RJ GAUDET & ASSOCIATES L.L.C.
"Let us realize the arc of the moral universe is long but it bends toward justice."
Dr. Martin Luther King, Jr.
European Parliament Resolution Recommends Opt-in Class Actions
On February 2, 2012, the European Parliament issued a resolution expressing support for an opt-in class action system for Europe, rejecting the opt-out mechanism, and portraying the U.S. Supreme Court’s decision in Wal-Mart v Dukes as an attempt “to limit frivolous litigation and abuse of the U.S. class action system” which is a puzzling description of the Court’s actual decision applying Rule 23 requirements for class certification. Read the resolution: http://www.europarl.europa.eu/sides/getDoc.do?type=TA&language=EN&reference=P7-TA-2012-21#ref_1_8.
The reasons for the resolution’s rejection of the opt-out mechanism remain unclear. Intense lobbying by industries who are represented by 14,000 lobbyists in Brussels has been criticized in Euronews for the lack of transparency and accountability.
In addition, the resolution expressed the view that, in any EU wide system of collective redress, “there must be a clearly identified group, and identification of the class members must have taken place before the claim is brought.” In practice, such a system would rarely be used. In Member States that already have opt-in class actions, the opt-in class actions are very rarely used even without the onerous requirement to identify class members before filing the action.
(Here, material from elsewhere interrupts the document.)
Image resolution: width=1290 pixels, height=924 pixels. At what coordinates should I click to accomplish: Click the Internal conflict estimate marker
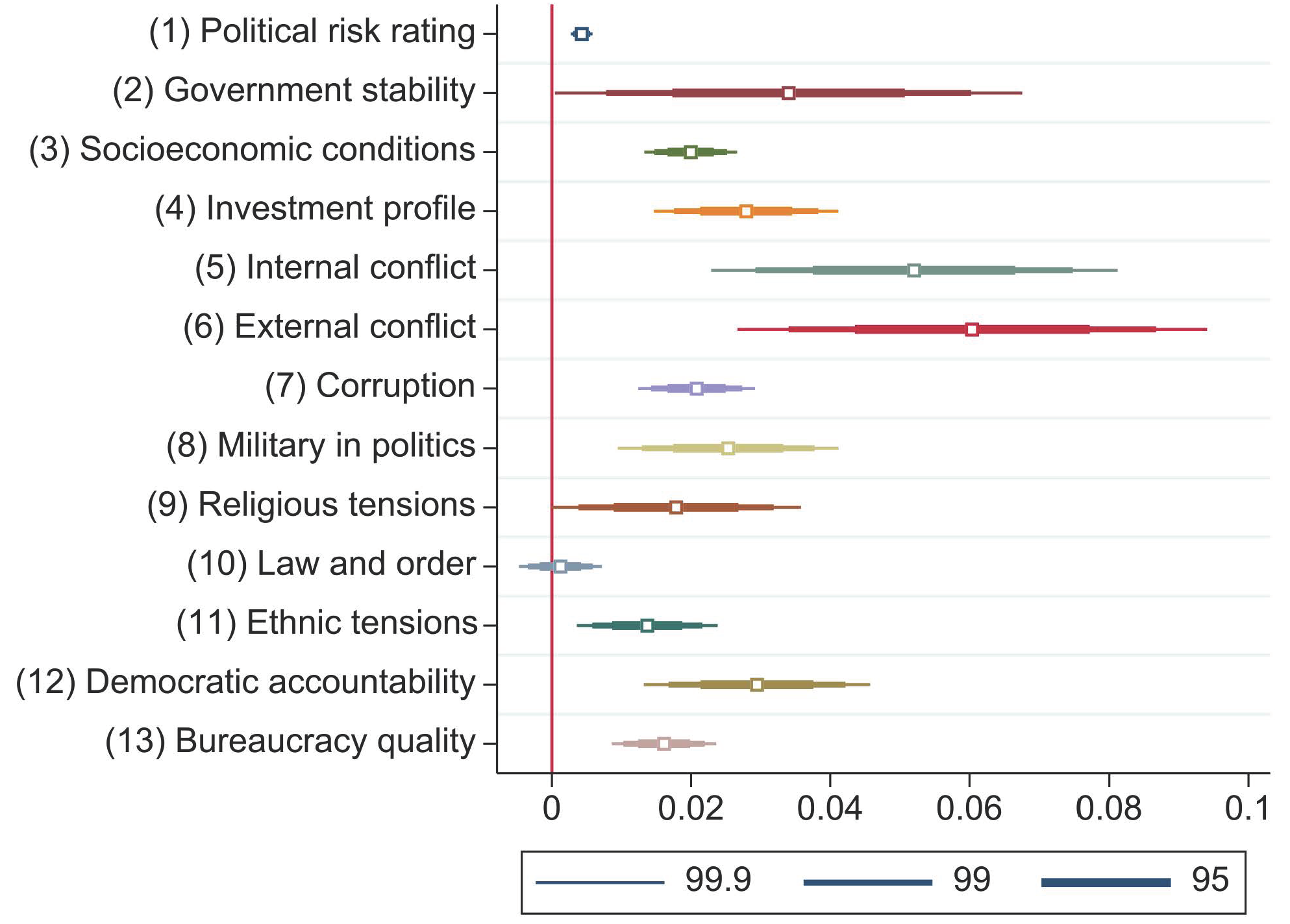pos(913,270)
In Sweden, only about 12 opt-in class actions have been filed in the past 10 years. One of the Swedish opt-in class actions, NCC Marina, involved 32 owners of property near a marina. With such valuable claims, they arguably did not even need the class action mechanism. Any requirement to identify group members in advance (which is not a feature of the Swedish model) would be likely to further reduce the number of claims of any EU-wide system abiding by this part of the resolution.
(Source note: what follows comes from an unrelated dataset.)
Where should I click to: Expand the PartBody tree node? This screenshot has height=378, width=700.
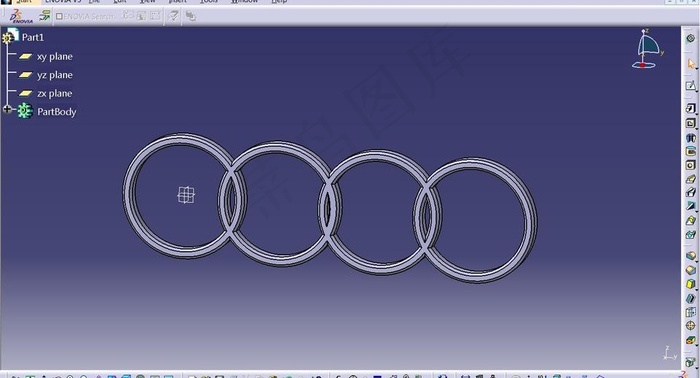coord(7,109)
To require lawyers to identify class members before a lawsuit is even filed would be the death knell for litigation. It would require enormous up-front expenditures to publicize a grievance and identify class members, many of whom would not bother to identify themselves over small damages before there is any class settlement to which they can submit a claim.
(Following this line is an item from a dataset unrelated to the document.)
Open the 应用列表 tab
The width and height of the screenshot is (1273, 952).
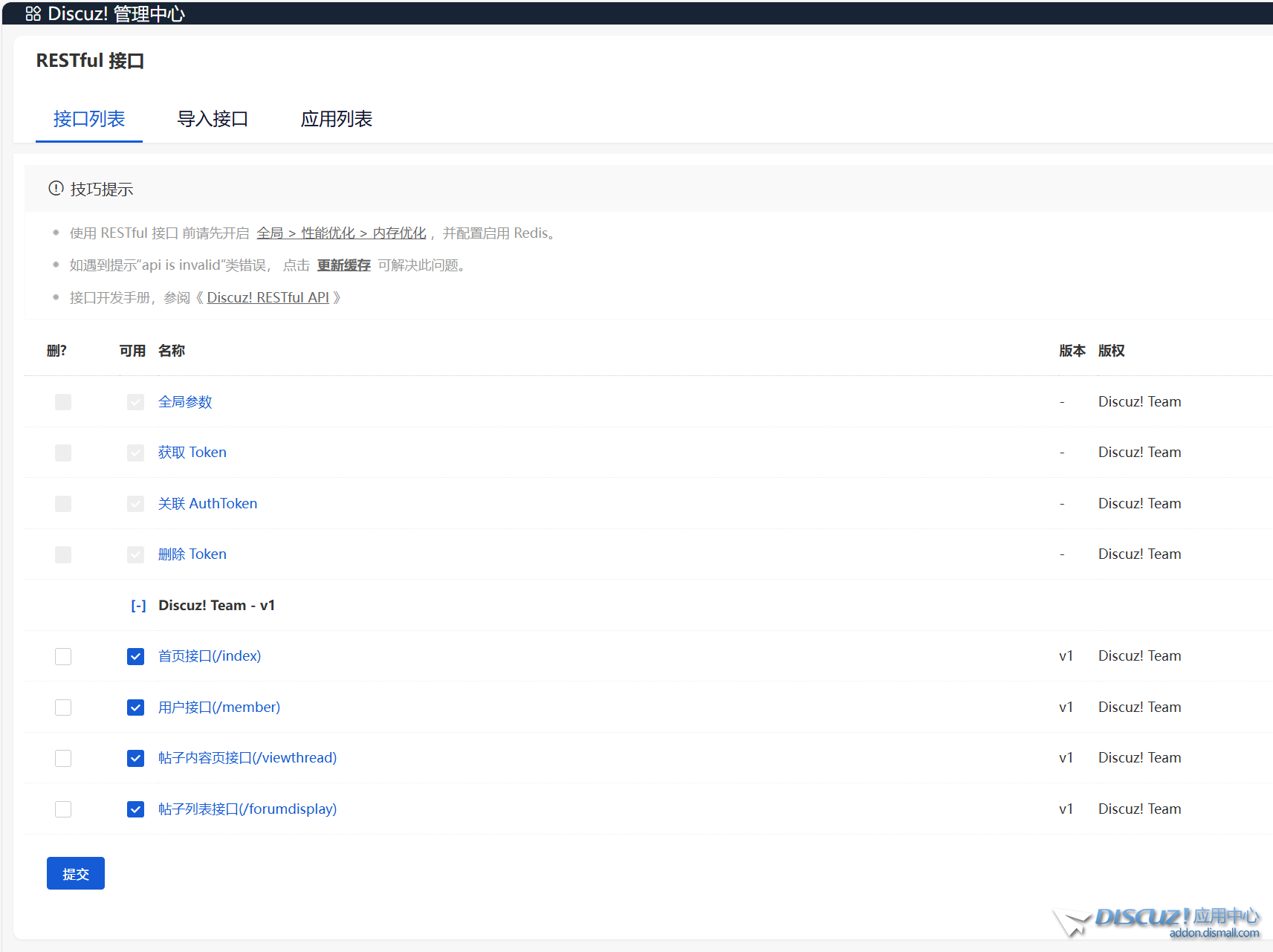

In the United States, even where there is a class settlement fund to which claimants can apply for damages, it frequently happens that very few claimants step forward to identify themselves and collect small amounts of damages. In some U.S. class actions, less than 1 percent of class members have filed claims. Although a low claim-filing rate may reflect the inadequacy of a class settlement based on an unenthusiastic response by claimants, some U.S. courts have approved such settlements despite objections lodged by class members. Given the U.S. experience with claims filing rates where there are small amounts of money to be claimed from a settlement, it is likely that even fewer claimants would identify themselves before a lawsuit is filed under the proposal in the European Parliament’s resolution. There would be little incentive for claimants to step forward prior to the filing of litigation.
To provide an open forum to discuss different viewpoints and address misconceptions about U.S. experience with class actions, Robert J. Gaudet, Jr.of RJ Gaudet & Associates LLC is helping to organize a conference that will take place in Brussels on November 12 and 13, 2012 on the topic of “Increasing Access to Justice Through Collective Redress: A Conference For Policy-Makers and Practioners.” Guest speakers will include former Minister of Justice for Ireland Michael McDowell who will speak about the access to justice provision in Ireland’s Constitution; distinguished Members of the European Parliament; academic experts; practitioners; and lawyers in different Member States who have created and used different systems for collective redress.
Like many Member States, Ireland does not have any system of collective redress and, when there is a catastrophe such as the Stardust disco fire that killed hundreds of teens, Ireland has set up ad hoc fact-finding tribunals that can distribute compensation. For smaller claims with less publicity, there is little chance that similar ad hoc tribunals will be established. For all of these reasons, the time is ripe for a careful examination of misconceptions about the U.S. model and the pros and cons of various models under consideration in Europe such as the opt-in class action, the test case procedure, and other methods.
The November conference in Brussels will be jointly presented by Union Internationale des Avocats; the Netherlands Bar Association; AIJA (International Association of Young Lawyers); the National University of Ireland Maynooth Department of Law; the American Bar Association Section of International Law International Human Rights Committee; and other organizations.